Competition is steep
Unfortunately, not everyone can come out a winner in this scenario. Consumers aren’t going to download every single app available — wallet or native — as it ultimately would prove too much to manage. Instead, consumers likely will have a general wallet for most of their needs — storing credit cards, digital gift cards, etc. — while interacting with a select number of native apps based on their favorite brands, loyalty offerings and perks.

The Starbucks app is a great example of how native brands can do it right. By building an app that uses prepaid commerce in a variety of ways, Starbucks has created an app that customers have embraced, relying on its reloadable digital gift cards for payment and taking advantage of the loyalty and promotions programs linked directly to frequent usage of the app. As if those added benefits weren’t enough, Starbucks recently rolled out its mobile order program, enabling customers to order ahead and pay from their mobile phones — skipping right to the head of that long line. Talk about a bonus that will change behavior!

Of course, Starbucks benefits from already being a daily stop for most of its app users, versus a retailer that a customer visits a couple times a year. Such opportunities also exist for many businesses, including the restaurant industry, where quick-service establishments with lower ticket costs and high volume are primed for prepaid commerce opportunities, and grocery, where both frequency and loyalty program usage is high. Additionally, department and big-box retailers can offer tools with the potential to help people budget or manage finances for dependents or employees that make frequent purchases.

Looking forward
We’re experiencing the fragmentation of this space as merchants and technology companies each work to create their own apps. The mobile app wars are on between Apple, Samsung and others, while merchants continue to flounder for the most part, trying to figure out how they fit into the mobile payments world.

It’s the classic chicken-or-the-egg debate: Will consumers adopt mobile payments because merchants provide enticing apps, or do merchants wait until consumer demand is high enough to ensure success? This tension causes a hesitation to fully commit resources. Unfortunately, opportunities are passing by. Merchants need to move forward, because the chicken-and-the-egg debate falls by the wayside if consumers, who are primed for the adoption of this technology, still are gated by the merchants’ lack of viable options.

Soon, this fragmentation and competition will be followed by a consolidation of sorts, as consumers determine their preferences and use the apps that make the most sense in their daily lives. We already have seen some consolidation: Google bought Softcard from the wireless telco carriers and it is now part of Android Pay. Samsung bought LoopPay and it is now part of Samsung Pay. We’re likely to see something along the lines of an 80-20 split — where consumers will rely on general purpose mobile wallets 80 percent of the time, while using native apps the remaining 20 percent.

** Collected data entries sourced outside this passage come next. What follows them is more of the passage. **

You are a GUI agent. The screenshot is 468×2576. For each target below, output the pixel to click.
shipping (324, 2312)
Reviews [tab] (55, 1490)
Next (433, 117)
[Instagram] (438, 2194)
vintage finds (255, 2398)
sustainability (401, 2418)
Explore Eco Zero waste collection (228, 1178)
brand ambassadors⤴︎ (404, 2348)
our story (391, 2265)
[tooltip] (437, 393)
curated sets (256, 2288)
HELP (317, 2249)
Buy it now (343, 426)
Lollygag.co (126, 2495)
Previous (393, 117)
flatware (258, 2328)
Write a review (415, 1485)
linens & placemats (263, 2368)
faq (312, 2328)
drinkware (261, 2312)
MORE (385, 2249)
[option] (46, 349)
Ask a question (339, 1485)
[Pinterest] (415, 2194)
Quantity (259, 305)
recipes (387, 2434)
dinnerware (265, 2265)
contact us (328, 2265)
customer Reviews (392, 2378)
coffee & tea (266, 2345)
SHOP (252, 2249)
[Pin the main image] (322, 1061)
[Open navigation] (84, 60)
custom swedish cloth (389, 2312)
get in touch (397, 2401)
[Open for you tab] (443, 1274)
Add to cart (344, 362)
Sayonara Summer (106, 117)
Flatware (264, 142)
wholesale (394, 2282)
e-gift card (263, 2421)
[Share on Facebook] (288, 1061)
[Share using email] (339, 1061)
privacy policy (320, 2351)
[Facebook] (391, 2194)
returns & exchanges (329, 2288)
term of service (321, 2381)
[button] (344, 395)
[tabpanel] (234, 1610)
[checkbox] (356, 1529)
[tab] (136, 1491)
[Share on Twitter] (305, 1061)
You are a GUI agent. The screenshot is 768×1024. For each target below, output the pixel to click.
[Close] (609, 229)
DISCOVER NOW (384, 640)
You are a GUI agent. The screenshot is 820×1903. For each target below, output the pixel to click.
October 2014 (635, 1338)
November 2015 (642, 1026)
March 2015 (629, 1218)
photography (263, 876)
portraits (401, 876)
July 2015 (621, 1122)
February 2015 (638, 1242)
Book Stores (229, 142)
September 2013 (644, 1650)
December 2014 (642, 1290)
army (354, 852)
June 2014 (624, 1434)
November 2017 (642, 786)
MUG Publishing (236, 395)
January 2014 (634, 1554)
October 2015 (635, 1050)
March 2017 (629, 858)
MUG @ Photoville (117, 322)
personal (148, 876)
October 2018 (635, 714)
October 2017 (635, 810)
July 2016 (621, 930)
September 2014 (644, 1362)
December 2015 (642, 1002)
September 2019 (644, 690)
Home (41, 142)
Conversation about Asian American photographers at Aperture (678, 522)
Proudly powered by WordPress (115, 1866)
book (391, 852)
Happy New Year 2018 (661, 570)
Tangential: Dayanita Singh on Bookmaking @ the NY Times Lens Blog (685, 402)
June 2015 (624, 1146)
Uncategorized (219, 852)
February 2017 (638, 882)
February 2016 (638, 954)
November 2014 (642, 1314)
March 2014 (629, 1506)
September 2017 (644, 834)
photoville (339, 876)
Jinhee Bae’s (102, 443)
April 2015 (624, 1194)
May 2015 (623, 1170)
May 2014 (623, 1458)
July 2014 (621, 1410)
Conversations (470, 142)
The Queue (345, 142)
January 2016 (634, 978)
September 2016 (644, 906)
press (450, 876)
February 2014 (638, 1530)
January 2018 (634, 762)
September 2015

In the beginning of the year, Forrester predicted that the future of mobile wallets lies beyond payments, especially as the players in this space add marketing value to their offerings. This still stands true as we close out 2015 and look forward to the coming year. Whether the apps are stand-alone wallets or branded native apps, they must integrate value to speed consumer adoption. With prepaid commerce solutions and the advances in today’s technology, they’re armed to do just that.